Si c'est l'une des causes (ou un critère décisif) des TSA, on peut penser que le cannabinoïde le plus approprié est le THC, car il existe également des études qui impliquent le récepteur CB2 dans les TSA.
Le THC est le cannabinoïde qui agit par l'intermédiaire de ces deux récepteurs, CB1 et CB2.
Cependant, le cannabidiol ou le CBD s'est révélé être d'un grand intérêt pour l'intervention dans les TSA. Ses mécanismes d'action diffèrent de ceux du THC, bien qu'ils agissent tous deux sur les récepteurs GPR55 et aussi sur le récepteur transitoire potentiel vanilloïde. Tous ces récepteurs se trouvent également dans le système nerveux central.
L'effet du CBD est très inhabituel. Comme nous l'avons dit, de nombreux enfants atteints de TSA ont un comportement agressif et s'automutilent souvent. L'effet de « normalisation du comportement » est d'un grand intérêt, car il n'y a pas de signes de sédation ; les patients restent bien en éveil et n'ont aucune difficulté à le rester. Toutefois, dans de nombreux cas, leur comportement est stabilisé (même si je dois répéter qu'il est toujours nécessaire d'évaluer la gravité de l'état du patient).
Certains patients acquièrent des compétences qu'ils avaient perdues ou qu'ils n'avaient jamais eues, comme s'habiller seul, interagir avec la tablette, écouter de la musique et faire attention à leur environnement lorsqu'ils marchent. Ils sont moins enclins à rejeter tout contact physique et peuvent même donner des câlins, peut-être pour la première fois depuis des années. Leurs expressions faciales s'améliorent et ils peuvent maintenir un contact visuel.
De nombreux enfants atteints de TSA semblent être malheureux et souffrent constamment. Cependant, une fois qu'ils commencent le traitement, cette situation semble changer, ou du moins s'améliorer. Certains sourient ou même éclatent de rire !

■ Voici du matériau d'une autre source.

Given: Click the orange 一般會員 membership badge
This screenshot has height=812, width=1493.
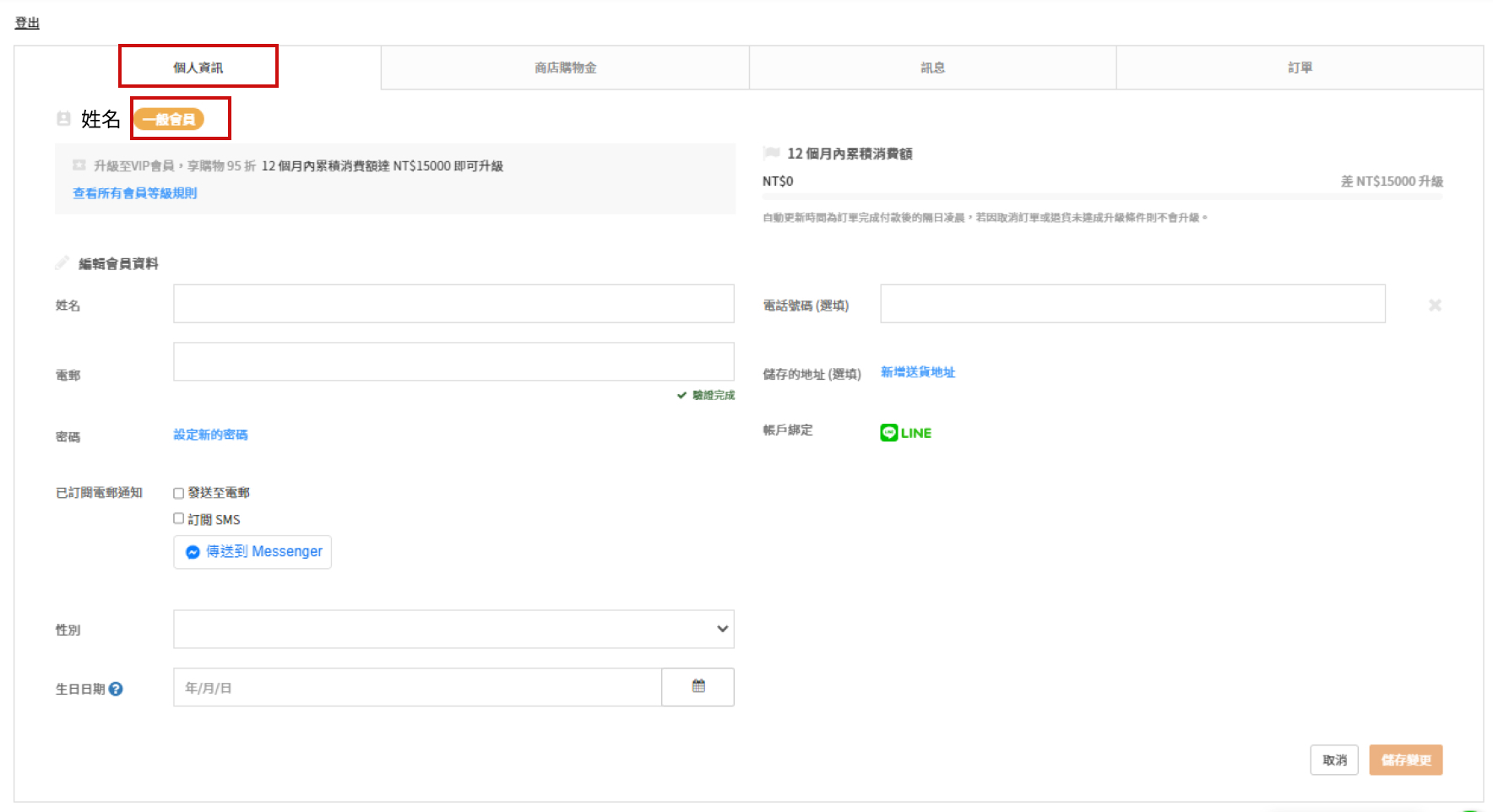Looking at the screenshot, I should coord(169,119).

Ces changements peuvent sembler insignifiants, mais pour leurs parents, ils constituent une avancée majeure et offrent une lueur d'espoir là où, auparavant, il n'y en avait pas.

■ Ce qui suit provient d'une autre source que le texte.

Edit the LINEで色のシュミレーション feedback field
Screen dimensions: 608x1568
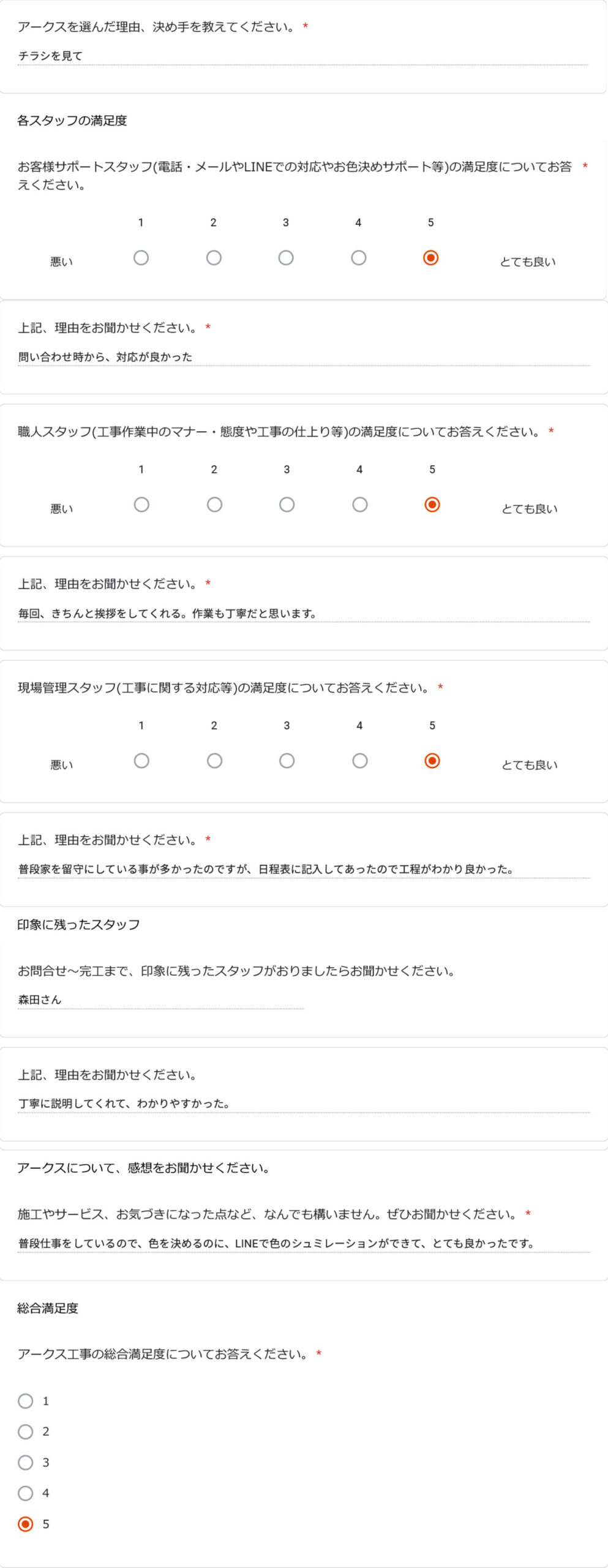304,1243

Aucun essai clinique n'est encore disponible pour fournir les statistiques nécessaires sur l'efficacité de l'utilisation des cannabinoïdes dans les TSA. Ni aucune étude n'a été menée sur l'utilisation prolongée à moyen et long terme du CBD ou sur les éventuelles conséquences indésirables. Toutefois, pour l'instant, le CBD s'est avéré sûr et très peu toxique. En effet, aucune dose maximale n'a encore été identifiée.
Nous savons donc que ces deux cannabinoïdes peuvent être efficaces dans les cas de TSA. Je pense que nous devons maintenant établir les traitements les plus efficaces, en termes de ratio ou de proportion de THC par rapport au CBD qui devrait être utilisé.
Les patients ne doivent présenter aucune forme d'effet psychoactif du THC. De prime abord, le CBD devrait être utilisé. Ce n'est qu'ensuite que nous devrons évaluer la nécessité d'ajouter différentes proportions de THC, jusqu'à ce qu'une amélioration soit obtenue dans différents domaines, en fonction de tous les cas d'évolution du patient. De toute évidence, il est essentiel d'évaluer l'efficacité du traitement et d'être vigilant quant à l'apparition éventuelle d'effets secondaires.
Chaque cas doit être évalué selon ses propres mérites : il n'y a pas deux patients identiques. Il est également extrêmement important que des essais cliniques soient menés, afin de nous permettre de travailler avec des données scientifiquement prouvées. Bien qu'il existe de nombreuses données disponibles sur les cannabinoïdes, elles sont principalement basées sur des données précliniques, essentiellement issues de l'expérimentation animale.